Among the records that follow, set down only the lines from the one containing "Image resolution: width=1456" to the one containing "Enable posting jobs to Jooble", both included, exactly.
--- INPUT ---
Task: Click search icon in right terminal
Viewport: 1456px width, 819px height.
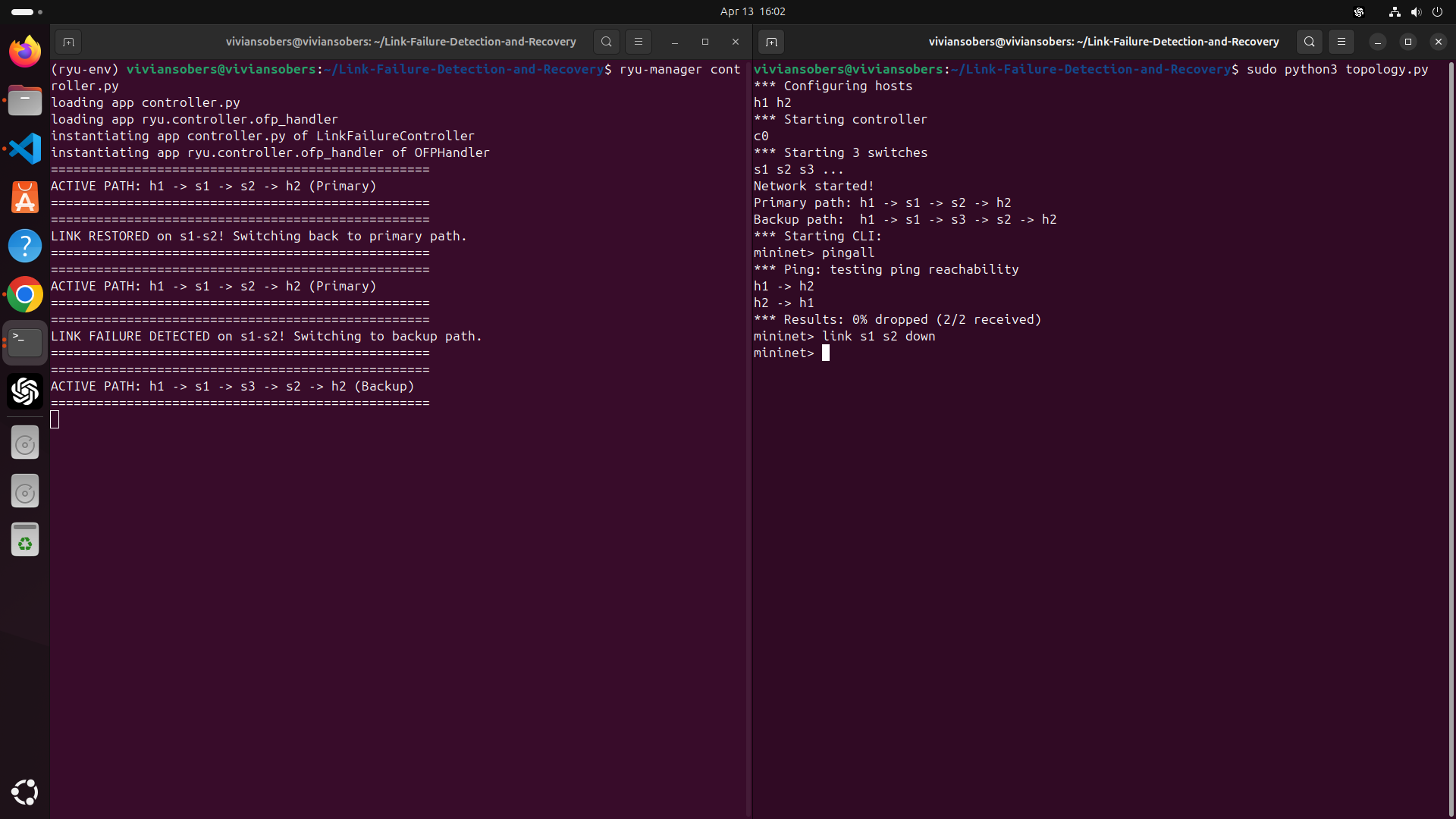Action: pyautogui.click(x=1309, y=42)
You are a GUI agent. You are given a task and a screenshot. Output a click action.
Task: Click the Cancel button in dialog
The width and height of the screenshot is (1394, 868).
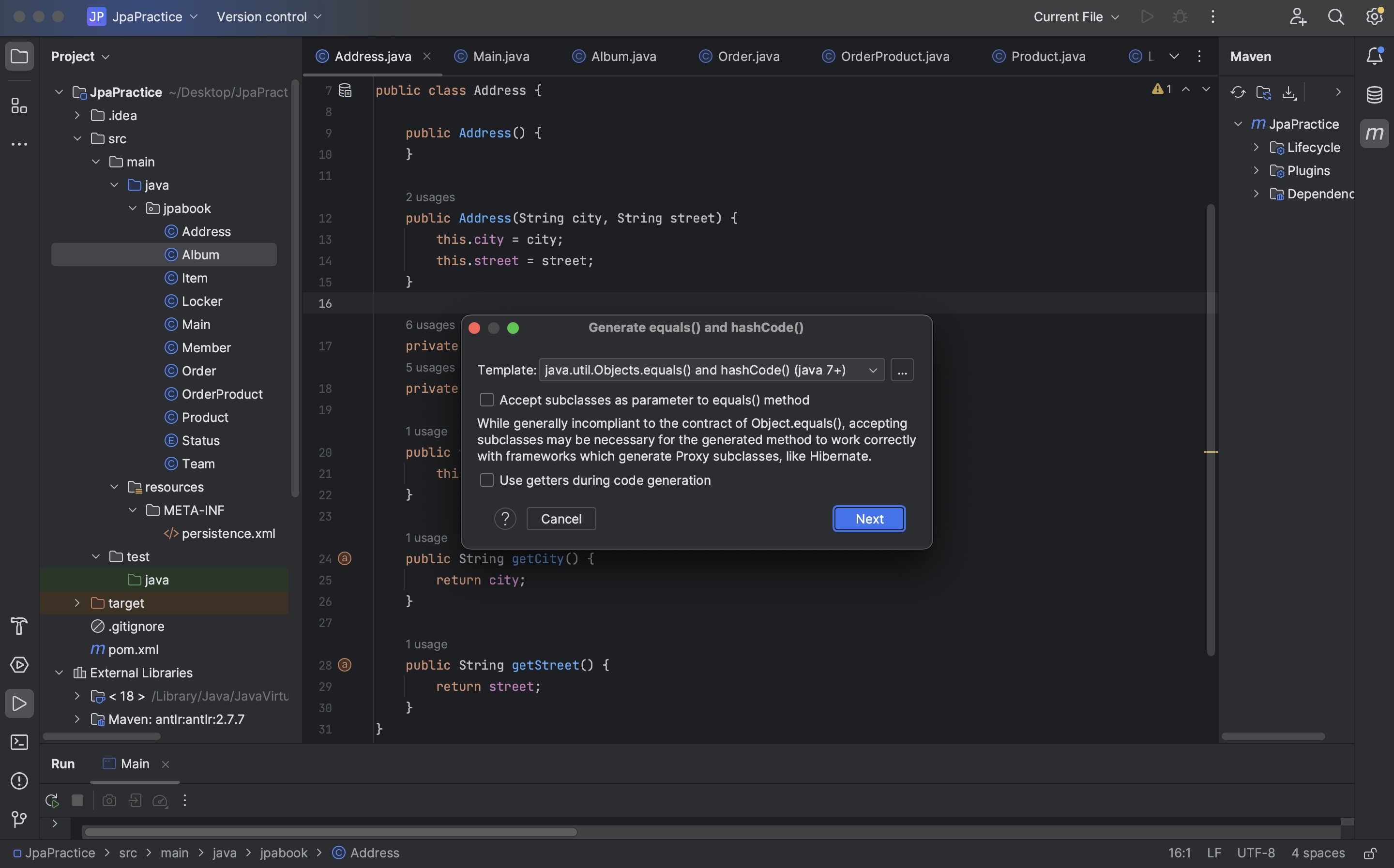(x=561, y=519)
---
--- INPUT ---
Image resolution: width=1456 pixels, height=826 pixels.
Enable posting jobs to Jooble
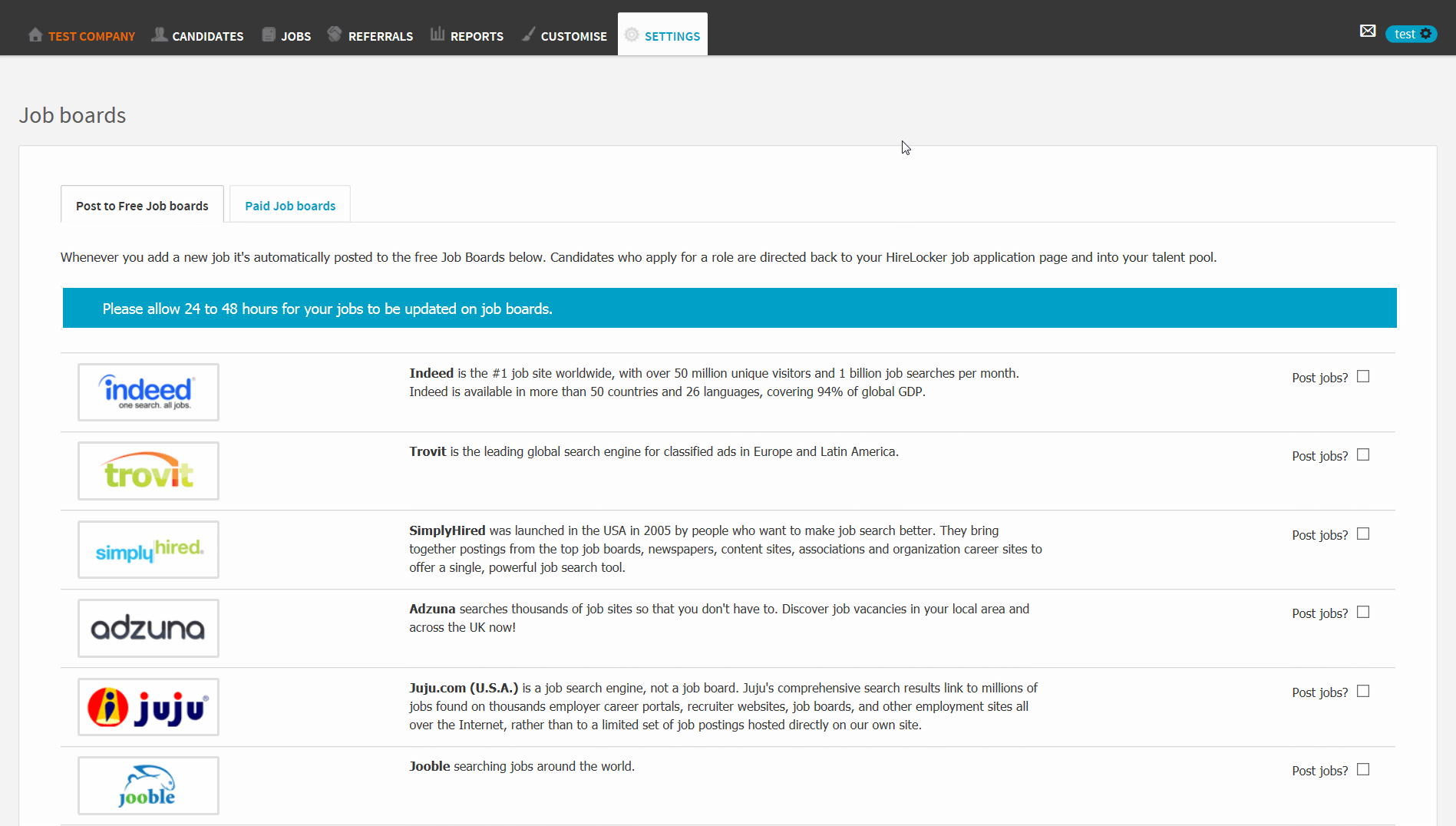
---
### RESULT OF THIS EXERCISE
Image resolution: width=1456 pixels, height=826 pixels.
Enable posting jobs to Jooble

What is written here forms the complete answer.